◆ **WHAT YOU WILL DO**: Copy each line of the data that has "agent" in it.

Stored records:
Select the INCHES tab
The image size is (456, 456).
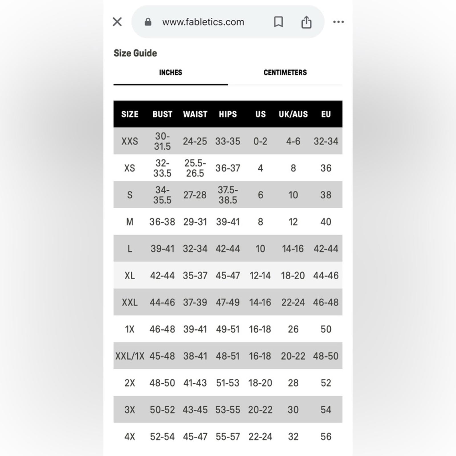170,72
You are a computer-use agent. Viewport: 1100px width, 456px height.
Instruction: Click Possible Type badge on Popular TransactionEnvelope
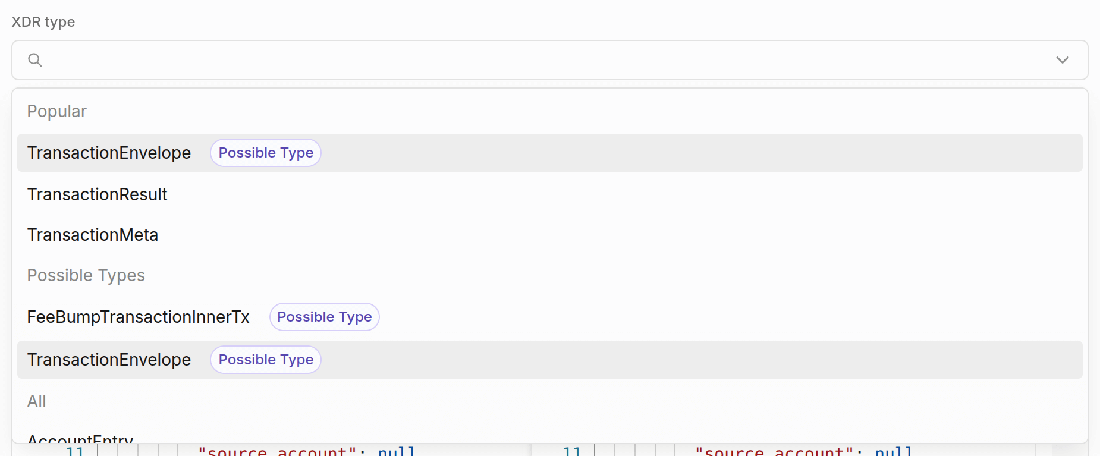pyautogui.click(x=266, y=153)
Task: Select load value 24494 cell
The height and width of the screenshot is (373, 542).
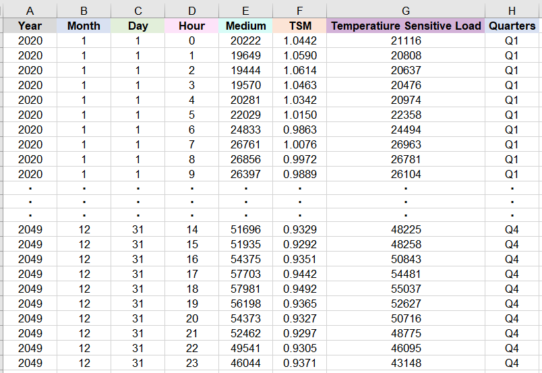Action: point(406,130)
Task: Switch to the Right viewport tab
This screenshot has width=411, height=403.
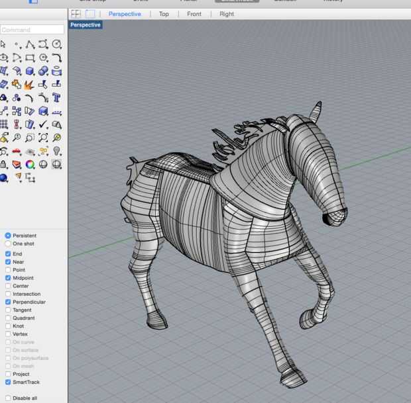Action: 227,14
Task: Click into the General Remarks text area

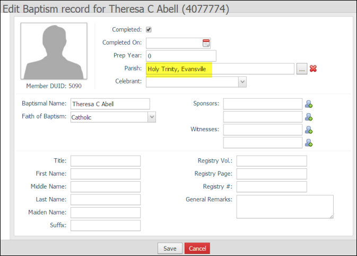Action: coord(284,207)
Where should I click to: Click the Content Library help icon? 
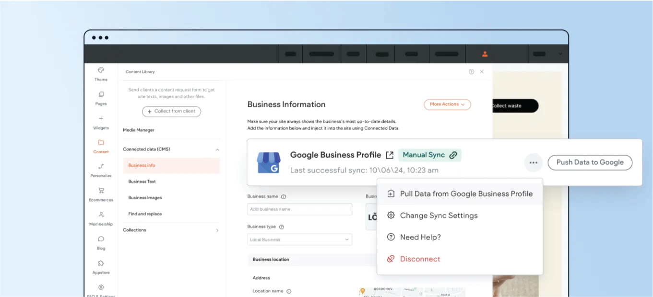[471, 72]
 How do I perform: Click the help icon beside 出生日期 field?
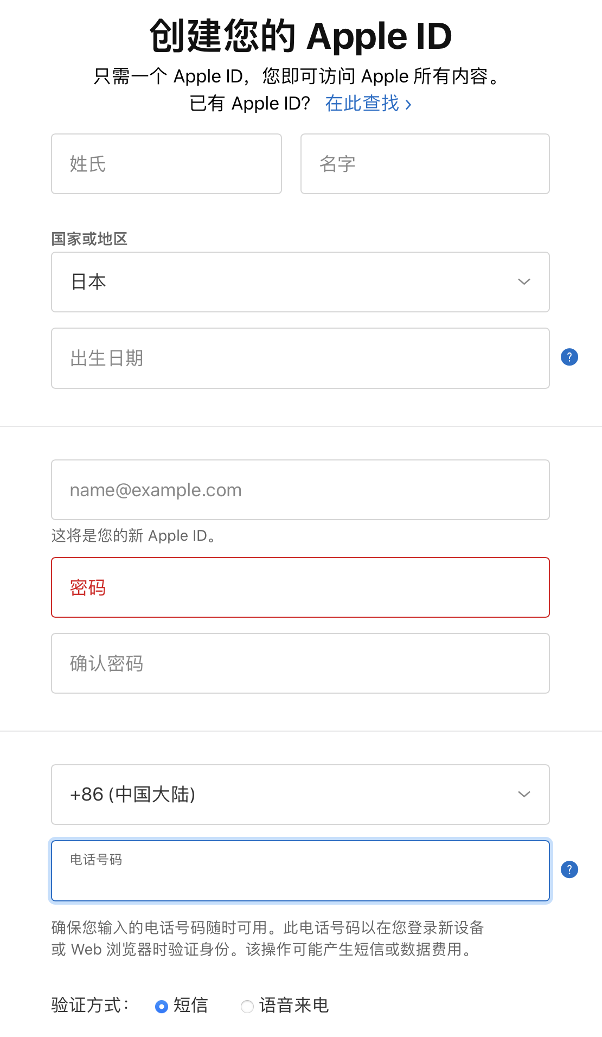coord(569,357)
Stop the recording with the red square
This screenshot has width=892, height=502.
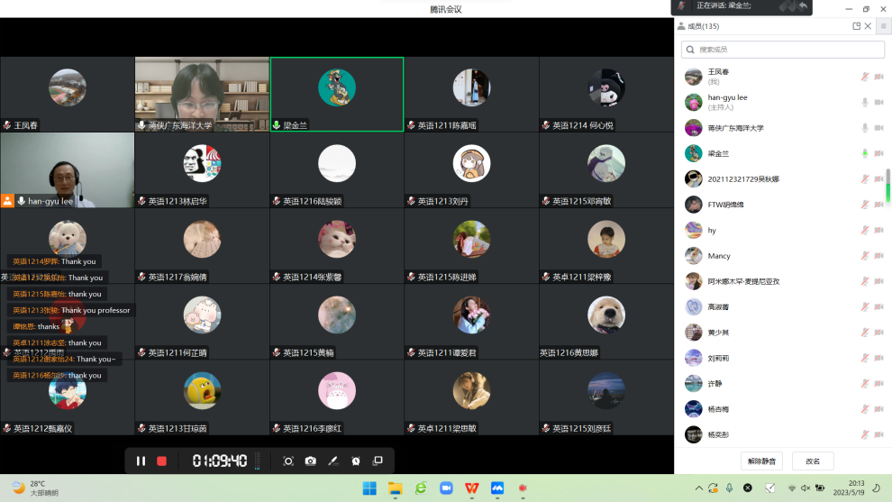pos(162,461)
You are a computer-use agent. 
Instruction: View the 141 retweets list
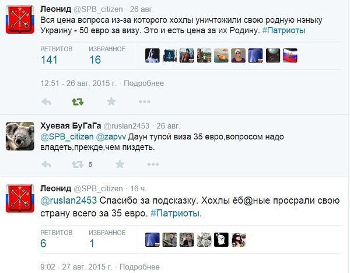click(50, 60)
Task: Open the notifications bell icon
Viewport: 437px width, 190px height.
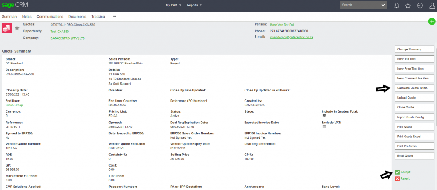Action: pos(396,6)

◆ **RESPONSE**:
You are a computer-use agent. Viewport: 1100px width, 456px height.
You are a computer-use agent. 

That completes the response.